Professor Tolbert is a pretty good teacher. She likes to explain more than just what's on the test. Though she goes over derivation of equations that may be confusing, don't worry because she doesn't test on memorization. That's probably the best part about her. She wants to make her students think and not just memorize. The midterms and final was hard but it was definitely fair. Grades on a curve like all south campus classes. Every midterm you get a notecard to write all the formulas and trust me, you want to write all of them that you used in class because though some are used more often, she will test on some uncommon ones. Make sure you are good at thinking on your feet because that's how her midterms are, you can't spend all the time in the world on one problem.
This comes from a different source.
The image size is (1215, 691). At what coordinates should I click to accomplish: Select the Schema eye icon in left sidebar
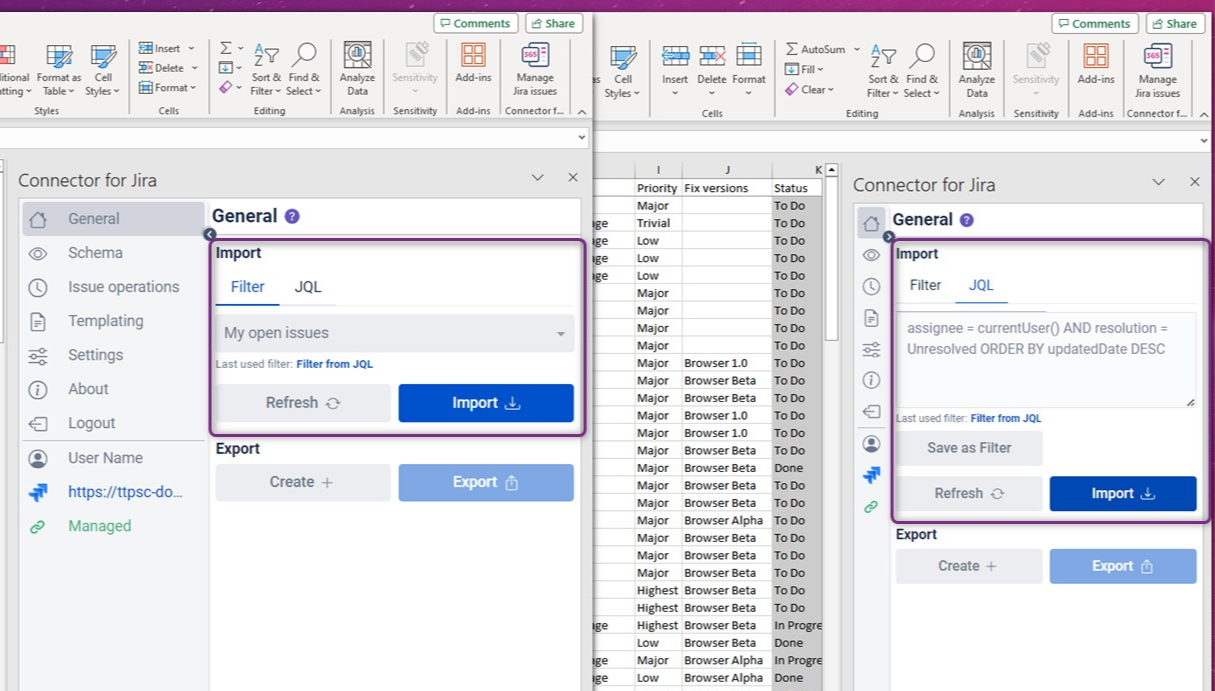coord(38,254)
She's pretty difficult, but is fair. Lecture wise, they are worth going to because that's the only way that you will get notes. She writes big and clearly and does not have an accent! (Oh my goshh, like NOOO WAY!) She's also very helpful at office hours so go to those as well. All in all, I recommend her if you are willing to think beyond the formulas and is willing to be tested on your critical thinking and not memorization. Oh yeah, reading doesn't really help cause, well, she doesn't like testing on memorization. :)
Great lecturer. Decent workload. Horrible exams. Lets just say I WAS a chemistry major, but I'm not anymore. Her exams make you question your knowledge in the course. The midterms were actually decent, but the final was difficult. However, compared to Baugh, she's definitely the best.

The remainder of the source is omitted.